Thursday, January 18, 2018

There is no price for good advice

From The Design & Evolution of C++ by Bjarne Stroustrup:

'In 1982 when I first planned Cfront, I wanted to use a recursive descent parser because I had experience writing and maintaining such a beast, because I liked such parsers' ability to produce good error messages, and because I liked the idea of having the full power of a general-purpose programming language available when decisions had to be made in the parser.

However, being a conscientious young computer scientist I asked the experts. Al Aho and Steve Johnson were in the Computer Science Research Center and they, primarily Steve, convinced me that writing a parser by hand was most old-fashioned, would be an inefficient use of my time, would almost certainly result in a hard-to-understand and hard-to-maintain parser, and would be prone to unsystematic and therefore unreliable error recovery. The right way was to use an LALR(1) parser generator, so I used Al and Steve's YACC.

For most projects, it would have been the right choice. For almost every project writing an experimental language from scratch, it would have been the right choice. For most people, it would have been the right choice. In retrospect, for me and C++ it was a bad mistake.

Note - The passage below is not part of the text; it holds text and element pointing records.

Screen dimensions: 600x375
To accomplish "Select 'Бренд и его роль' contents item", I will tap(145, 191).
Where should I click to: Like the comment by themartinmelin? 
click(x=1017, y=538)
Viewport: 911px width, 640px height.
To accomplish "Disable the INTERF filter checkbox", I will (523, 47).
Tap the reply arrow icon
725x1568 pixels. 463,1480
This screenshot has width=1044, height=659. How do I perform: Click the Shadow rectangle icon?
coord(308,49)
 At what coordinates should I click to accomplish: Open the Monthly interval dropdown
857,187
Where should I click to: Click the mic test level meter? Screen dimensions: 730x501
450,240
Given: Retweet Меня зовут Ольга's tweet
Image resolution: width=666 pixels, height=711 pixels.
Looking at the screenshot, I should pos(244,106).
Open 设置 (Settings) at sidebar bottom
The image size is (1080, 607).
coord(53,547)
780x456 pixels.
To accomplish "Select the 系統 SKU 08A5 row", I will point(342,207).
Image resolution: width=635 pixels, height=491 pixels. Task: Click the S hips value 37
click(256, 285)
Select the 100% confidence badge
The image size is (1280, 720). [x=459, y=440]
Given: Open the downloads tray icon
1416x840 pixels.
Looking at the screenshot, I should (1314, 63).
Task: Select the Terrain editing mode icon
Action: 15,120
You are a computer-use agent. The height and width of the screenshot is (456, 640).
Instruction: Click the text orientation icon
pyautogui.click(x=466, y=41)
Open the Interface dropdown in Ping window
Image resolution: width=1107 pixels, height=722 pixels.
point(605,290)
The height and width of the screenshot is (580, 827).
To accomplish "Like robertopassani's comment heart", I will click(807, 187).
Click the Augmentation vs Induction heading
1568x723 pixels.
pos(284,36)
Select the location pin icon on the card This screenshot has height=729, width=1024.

C++ was not a new experimental language, it was an almost compatible superset of C - and at the time nobody had been able to write an LALR(1) grammar for C. The LALR(1) grammar used by ANSI C was constructed by Tom Pennello about a year and a half later - far too late to benefit me and C++. Even Steve Johnson's PCC, which was the preeminent C compiler at the time, cheated at details that were to prove troublesome to C++ parser writers. For example, PCC didn't handle redundant parentheses correctly so that int(x); wasn't accepted as a declaration of x.

Worse, it seems that some people have a natural affinity to some parser strategies and others work much better with other strategies. My bias towards topdown parsing has shown itself many times over the years in the form of constructs that are hard to fit into a YACC grammar. To this day [1993], Cfront has a YACC parser supplemented by much lexical trickery relying on recursive descent techniques. On the other hand, it is possible to write an efficient and reasonably nice recursive descent parser for C++. Several modern C++ compilers use recursive descent.'